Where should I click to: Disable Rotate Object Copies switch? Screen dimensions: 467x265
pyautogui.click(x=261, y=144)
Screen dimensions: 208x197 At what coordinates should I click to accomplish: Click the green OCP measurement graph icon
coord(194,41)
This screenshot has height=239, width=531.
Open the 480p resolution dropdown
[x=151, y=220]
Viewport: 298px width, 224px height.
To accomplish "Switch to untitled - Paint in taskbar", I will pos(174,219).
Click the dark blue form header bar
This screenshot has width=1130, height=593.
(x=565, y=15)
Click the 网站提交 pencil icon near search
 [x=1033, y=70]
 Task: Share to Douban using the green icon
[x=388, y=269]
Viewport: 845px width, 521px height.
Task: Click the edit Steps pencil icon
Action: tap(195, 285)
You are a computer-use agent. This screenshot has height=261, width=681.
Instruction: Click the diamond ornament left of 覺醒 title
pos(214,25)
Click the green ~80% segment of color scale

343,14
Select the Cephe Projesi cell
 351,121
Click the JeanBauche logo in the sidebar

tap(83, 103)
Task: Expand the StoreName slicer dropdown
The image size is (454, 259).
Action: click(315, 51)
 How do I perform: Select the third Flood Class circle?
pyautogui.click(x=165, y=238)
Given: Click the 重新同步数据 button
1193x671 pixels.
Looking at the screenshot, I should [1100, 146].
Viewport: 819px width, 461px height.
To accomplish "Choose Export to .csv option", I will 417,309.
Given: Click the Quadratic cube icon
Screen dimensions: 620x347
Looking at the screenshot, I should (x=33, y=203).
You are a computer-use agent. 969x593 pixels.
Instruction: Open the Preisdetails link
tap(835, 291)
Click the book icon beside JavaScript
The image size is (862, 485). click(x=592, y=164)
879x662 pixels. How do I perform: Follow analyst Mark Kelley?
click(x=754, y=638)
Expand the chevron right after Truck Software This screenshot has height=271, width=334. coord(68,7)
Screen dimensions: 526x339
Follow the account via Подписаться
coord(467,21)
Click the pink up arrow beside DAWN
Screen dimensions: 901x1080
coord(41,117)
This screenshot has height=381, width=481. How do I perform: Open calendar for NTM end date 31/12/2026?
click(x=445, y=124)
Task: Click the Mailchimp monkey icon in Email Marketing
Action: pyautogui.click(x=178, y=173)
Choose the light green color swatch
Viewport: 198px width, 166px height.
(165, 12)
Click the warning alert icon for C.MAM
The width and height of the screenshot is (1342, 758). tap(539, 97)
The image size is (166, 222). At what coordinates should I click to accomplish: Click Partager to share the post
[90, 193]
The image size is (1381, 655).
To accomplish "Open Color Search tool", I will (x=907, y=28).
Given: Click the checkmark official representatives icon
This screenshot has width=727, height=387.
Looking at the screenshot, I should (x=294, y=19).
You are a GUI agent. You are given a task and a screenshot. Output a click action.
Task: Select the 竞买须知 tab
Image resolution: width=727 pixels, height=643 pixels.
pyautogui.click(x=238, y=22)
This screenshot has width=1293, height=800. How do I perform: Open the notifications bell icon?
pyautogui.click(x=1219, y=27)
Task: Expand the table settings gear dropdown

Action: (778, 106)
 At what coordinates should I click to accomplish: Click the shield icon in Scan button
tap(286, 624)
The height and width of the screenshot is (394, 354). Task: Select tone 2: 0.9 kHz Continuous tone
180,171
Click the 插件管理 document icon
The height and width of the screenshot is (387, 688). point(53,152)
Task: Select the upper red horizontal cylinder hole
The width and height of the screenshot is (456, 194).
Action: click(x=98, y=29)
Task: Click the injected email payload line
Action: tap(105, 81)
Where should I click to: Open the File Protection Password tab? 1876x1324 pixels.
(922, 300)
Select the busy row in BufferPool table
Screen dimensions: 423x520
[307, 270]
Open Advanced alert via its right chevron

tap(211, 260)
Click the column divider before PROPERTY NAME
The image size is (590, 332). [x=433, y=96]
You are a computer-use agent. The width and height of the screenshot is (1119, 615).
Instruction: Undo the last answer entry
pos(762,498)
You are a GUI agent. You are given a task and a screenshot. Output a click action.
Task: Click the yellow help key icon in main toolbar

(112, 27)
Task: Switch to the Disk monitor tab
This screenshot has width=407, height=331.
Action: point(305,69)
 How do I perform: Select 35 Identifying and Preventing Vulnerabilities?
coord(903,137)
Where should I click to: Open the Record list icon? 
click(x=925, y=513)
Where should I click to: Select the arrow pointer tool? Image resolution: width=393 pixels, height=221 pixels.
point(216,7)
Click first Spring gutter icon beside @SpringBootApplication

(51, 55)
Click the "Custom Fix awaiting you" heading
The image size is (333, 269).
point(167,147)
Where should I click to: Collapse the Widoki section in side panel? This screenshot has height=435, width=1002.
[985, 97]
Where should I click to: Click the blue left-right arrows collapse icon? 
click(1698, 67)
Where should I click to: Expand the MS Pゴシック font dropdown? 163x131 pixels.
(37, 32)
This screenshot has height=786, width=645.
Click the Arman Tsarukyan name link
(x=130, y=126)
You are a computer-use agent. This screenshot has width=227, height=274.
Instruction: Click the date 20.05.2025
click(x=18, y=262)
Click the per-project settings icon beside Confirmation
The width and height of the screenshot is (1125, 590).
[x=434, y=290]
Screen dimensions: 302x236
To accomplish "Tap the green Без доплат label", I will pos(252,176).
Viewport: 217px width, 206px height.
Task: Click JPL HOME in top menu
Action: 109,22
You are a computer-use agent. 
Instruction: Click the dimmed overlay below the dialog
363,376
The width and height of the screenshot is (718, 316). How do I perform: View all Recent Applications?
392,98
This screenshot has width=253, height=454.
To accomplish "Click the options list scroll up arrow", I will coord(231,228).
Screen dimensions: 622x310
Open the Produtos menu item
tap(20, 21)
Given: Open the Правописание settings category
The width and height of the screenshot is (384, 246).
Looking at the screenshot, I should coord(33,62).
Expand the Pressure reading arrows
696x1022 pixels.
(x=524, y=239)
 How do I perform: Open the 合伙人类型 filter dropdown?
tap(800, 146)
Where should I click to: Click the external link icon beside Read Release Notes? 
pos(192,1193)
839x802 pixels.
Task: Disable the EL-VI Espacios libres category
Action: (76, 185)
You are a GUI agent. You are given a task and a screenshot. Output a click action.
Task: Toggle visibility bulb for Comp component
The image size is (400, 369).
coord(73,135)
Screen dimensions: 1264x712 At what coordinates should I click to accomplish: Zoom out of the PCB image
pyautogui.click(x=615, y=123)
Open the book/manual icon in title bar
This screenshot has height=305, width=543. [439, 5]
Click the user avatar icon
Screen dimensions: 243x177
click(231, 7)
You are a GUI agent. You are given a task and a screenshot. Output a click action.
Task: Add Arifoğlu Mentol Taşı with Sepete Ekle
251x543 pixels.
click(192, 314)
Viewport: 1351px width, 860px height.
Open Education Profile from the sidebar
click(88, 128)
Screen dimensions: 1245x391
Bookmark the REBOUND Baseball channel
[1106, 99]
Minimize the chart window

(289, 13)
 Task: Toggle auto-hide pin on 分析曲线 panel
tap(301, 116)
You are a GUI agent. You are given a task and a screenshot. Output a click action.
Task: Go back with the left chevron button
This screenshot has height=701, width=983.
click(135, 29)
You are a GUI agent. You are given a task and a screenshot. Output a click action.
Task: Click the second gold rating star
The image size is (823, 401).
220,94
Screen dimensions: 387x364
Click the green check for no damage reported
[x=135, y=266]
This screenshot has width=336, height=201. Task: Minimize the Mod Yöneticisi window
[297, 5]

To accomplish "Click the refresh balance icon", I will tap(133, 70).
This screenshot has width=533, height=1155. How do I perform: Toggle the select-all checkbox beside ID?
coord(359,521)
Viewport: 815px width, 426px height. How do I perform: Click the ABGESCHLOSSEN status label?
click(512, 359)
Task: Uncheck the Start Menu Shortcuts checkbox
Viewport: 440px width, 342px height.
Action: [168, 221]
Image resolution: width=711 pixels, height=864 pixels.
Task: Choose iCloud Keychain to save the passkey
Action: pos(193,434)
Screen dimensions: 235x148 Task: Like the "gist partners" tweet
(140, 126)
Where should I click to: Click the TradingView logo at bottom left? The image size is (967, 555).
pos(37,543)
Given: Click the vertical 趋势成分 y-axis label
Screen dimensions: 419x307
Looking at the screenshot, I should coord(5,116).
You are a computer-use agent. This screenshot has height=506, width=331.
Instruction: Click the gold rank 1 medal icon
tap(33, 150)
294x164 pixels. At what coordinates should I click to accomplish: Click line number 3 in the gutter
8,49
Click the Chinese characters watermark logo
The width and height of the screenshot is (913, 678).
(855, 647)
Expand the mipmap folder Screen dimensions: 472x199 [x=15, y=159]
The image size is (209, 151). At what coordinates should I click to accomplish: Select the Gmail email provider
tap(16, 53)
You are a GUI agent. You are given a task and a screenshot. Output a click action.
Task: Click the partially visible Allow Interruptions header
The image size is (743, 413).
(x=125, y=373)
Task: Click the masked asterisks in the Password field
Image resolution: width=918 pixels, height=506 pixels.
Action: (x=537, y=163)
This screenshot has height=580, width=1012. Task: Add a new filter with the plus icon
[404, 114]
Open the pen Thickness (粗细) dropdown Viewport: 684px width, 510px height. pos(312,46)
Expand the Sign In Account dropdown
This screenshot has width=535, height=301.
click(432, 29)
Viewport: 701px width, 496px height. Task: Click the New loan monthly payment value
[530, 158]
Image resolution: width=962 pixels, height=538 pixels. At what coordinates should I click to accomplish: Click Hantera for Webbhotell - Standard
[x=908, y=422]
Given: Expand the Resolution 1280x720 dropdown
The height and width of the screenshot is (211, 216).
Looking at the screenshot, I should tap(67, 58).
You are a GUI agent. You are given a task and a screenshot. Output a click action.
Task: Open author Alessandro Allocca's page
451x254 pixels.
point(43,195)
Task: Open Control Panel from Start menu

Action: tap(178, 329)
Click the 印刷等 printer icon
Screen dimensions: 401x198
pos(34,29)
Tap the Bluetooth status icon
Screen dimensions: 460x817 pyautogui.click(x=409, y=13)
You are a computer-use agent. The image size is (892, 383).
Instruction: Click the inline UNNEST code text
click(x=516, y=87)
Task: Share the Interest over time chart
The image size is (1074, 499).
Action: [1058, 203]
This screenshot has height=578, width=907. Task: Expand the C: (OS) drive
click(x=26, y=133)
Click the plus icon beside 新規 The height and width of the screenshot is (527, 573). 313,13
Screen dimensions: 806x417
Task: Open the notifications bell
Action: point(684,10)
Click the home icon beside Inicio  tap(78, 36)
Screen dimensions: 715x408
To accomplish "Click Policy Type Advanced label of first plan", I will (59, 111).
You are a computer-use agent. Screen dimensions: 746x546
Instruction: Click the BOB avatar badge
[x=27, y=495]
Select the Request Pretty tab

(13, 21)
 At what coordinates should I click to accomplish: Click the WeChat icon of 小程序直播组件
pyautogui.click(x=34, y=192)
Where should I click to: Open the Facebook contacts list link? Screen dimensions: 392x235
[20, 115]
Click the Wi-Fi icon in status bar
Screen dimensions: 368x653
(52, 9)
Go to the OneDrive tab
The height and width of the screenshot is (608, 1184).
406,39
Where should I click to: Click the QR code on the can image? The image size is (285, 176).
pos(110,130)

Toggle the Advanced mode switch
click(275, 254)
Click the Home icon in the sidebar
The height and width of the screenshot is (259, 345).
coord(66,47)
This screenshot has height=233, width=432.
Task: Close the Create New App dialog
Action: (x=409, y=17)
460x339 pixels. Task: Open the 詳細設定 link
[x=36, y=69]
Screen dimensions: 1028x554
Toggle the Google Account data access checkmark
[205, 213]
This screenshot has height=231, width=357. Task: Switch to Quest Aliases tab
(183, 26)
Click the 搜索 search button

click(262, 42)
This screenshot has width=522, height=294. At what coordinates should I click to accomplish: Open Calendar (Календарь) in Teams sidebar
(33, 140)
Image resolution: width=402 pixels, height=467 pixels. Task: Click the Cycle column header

> _Exercise requirements_:
Through the final line of the listing, beginning at the line that contains "Screen dimensions: 715x408", every line is to be set down exactly, with no others.

> _Task answer_:
Screen dimensions: 715x408
To accomplish "Click Policy Type Advanced label of first plan", I will (59, 111).
You are a computer-use agent. Screen dimensions: 746x546
Instruction: Click the BOB avatar badge
[x=27, y=495]
Select the Request Pretty tab

(13, 21)
 At what coordinates should I click to accomplish: Click the WeChat icon of 小程序直播组件
pyautogui.click(x=34, y=192)
Where should I click to: Open the Facebook contacts list link? Screen dimensions: 392x235
[20, 115]
Click the Wi-Fi icon in status bar
Screen dimensions: 368x653
(52, 9)
Go to the OneDrive tab
The height and width of the screenshot is (608, 1184).
406,39
Where should I click to: Click the QR code on the can image? The image size is (285, 176).
pos(110,130)

Toggle the Advanced mode switch
click(275, 254)
Click the Home icon in the sidebar
The height and width of the screenshot is (259, 345).
coord(66,47)
This screenshot has height=233, width=432.
Task: Close the Create New App dialog
Action: (x=409, y=17)
460x339 pixels. Task: Open the 詳細設定 link
[x=36, y=69]
Screen dimensions: 1028x554
Toggle the Google Account data access checkmark
[205, 213]
This screenshot has height=231, width=357. Task: Switch to Quest Aliases tab
(183, 26)
Click the 搜索 search button

click(262, 42)
This screenshot has width=522, height=294. At what coordinates should I click to accomplish: Open Calendar (Календарь) in Teams sidebar
(33, 140)
Image resolution: width=402 pixels, height=467 pixels. Task: Click the Cycle column header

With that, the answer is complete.